> [Exercise task] Copy the lines below word for word, from the line with "You are a computer-use" to the line with "The width and", including both of those lines.
[start of Exercise material]
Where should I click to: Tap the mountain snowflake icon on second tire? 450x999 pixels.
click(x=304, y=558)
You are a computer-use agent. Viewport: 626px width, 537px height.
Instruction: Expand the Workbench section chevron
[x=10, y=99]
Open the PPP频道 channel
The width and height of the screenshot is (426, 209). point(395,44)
[end of Exercise material]
[start of Exercise material]
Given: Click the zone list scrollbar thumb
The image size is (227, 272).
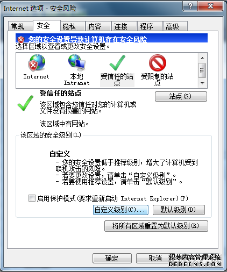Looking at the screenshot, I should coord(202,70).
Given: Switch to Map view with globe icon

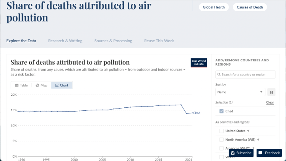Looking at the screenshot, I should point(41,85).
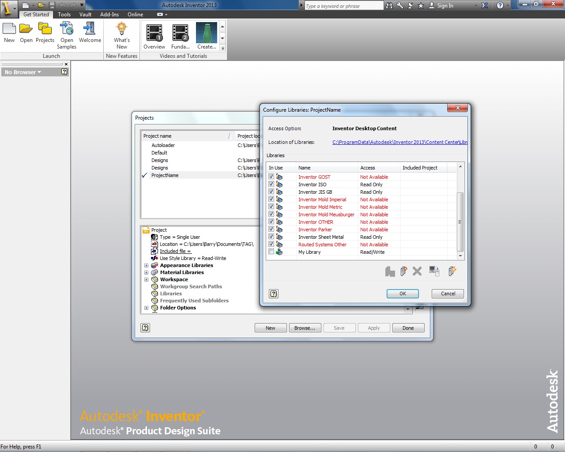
[end of Exercise material]
> [Reply]
You are a computer-use agent. Viewport: 626px width, 537px height.
Instruction: Expand the Workbench section chevron
[x=10, y=99]
Open the PPP频道 channel
The width and height of the screenshot is (426, 209). point(395,44)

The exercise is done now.